Deep learning refers to a set of artificial neural network-based ML models that mimic the working mechanisms of neurons and the nerve network of the human brain. There are two kinds of popular neural network models: the Convolutional Neural Network (CNN) model, which is widely used in different image related applications like autonomous driving, robot, image search, etc., and the Recurrent Neural Network (RNN) model, which is empowering most of the Natural Language Processing-based (NLP) text or voice applications, such as chatbots, virtual home and office assistants and simultaneous interpreters.

Generative Adversarial Network (GAN) is a type of ML technique composed of two deep neural networks competing with each other in a zero-sum game framework. GAN runs typically in the unsupervised fashion; thus, it can help reduce the dependency of deep learning models on the amount of labeled training data.

NLP is another algorithmic trend that is driving ML advancement, particularly in the area of virtual home and office assistants. Similarly to neural networks, NLP is algorithmic based vocal- and word-based recognition. As more AI companies adopt these trends and execute on top of their ML foundation, they will be successful.

Key Considerations in Building an AI System

A solid data pipeline and a great data science toolbox are key to building an effective AI-driven system. We’ve only recently gained access to nearly unlimited compute power and storage in the cloud, which has, in turn, allowed for incredible data collection and analysis. With the right volume and quality of data, as well as the nurturing of data science programs, ML will advance quickly and bring companies closer to achieving true AI.

Almost any college graduate can build and train a deep learning model using tools such Python, TensorFlow and Keras.

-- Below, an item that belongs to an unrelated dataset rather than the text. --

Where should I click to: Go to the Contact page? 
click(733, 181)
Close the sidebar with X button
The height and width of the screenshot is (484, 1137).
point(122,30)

To bring an AI solution to production, you need tools such as Spark, Kubernetes and Docker to allow the collection and creation of large labeled datasets and data pipelines

There are many open source tools, like TensorFlow, Keras, and Mllib, which dramatically reduce the effort and knowledge required of building a ML – even DL – model, but bringing a solution to production requires the whole ecosystem of AI primitives, including data acquisition and labelling, data processing pipeline, model execution, post deployment validation and continuous model improvement.

In addition, there are other factors determining the success of an AI solution. These include how to leverage and integrate human knowledge and heuristics while developing machine intelligence; how to build human trust in the step-by-step process of automation, augmentation and autonomy; and how to accelerate knowledge learning and sharing across different customers without compromising individuals’ privacy information.

Real-World Use Case for Neural Networks and ML

As virtual home assistants have become commonplace across America, virtual assistants for the enterprise are gaining traction as a prime use case for the predictive capabilities of neural networks and ML algorithms. For example, Dartmouth College, an Ivy League university, has implemented an AI-driven virtual network assistant, Marvis, which provides insight into Wireless LAN (WLAN) behavior and offers expert guidance for rapid Wi-Fi troubleshooting.

Marvis uses NLP to provide Dartmouth’s network administrators with answers to questions such as, “How are the Wi-Fi access points in Baker-Berry Library performing?” With each question posed, the assistant leverages its neural network and becomes more accurate and more confident over time, improving the ML data set and resulting insights. Dartmouth is also leveraging an AI-driven RF planning system that automatically learns and optimizes the Wi-Fi channel and power settings by leveraging reinforcement learning with the reward being improved user experience on the network that drives the learning algorithms.

We are seeing the convergence of several different technologies such as compute, storage and large data sets that are enabling AI, disrupting segments in our society involving images, voice, healthcare and automotive with real world implementations. As adoption continues, and AI becomes more advanced, we will see further developments in AI that, ultimately, disrupt our daily lives.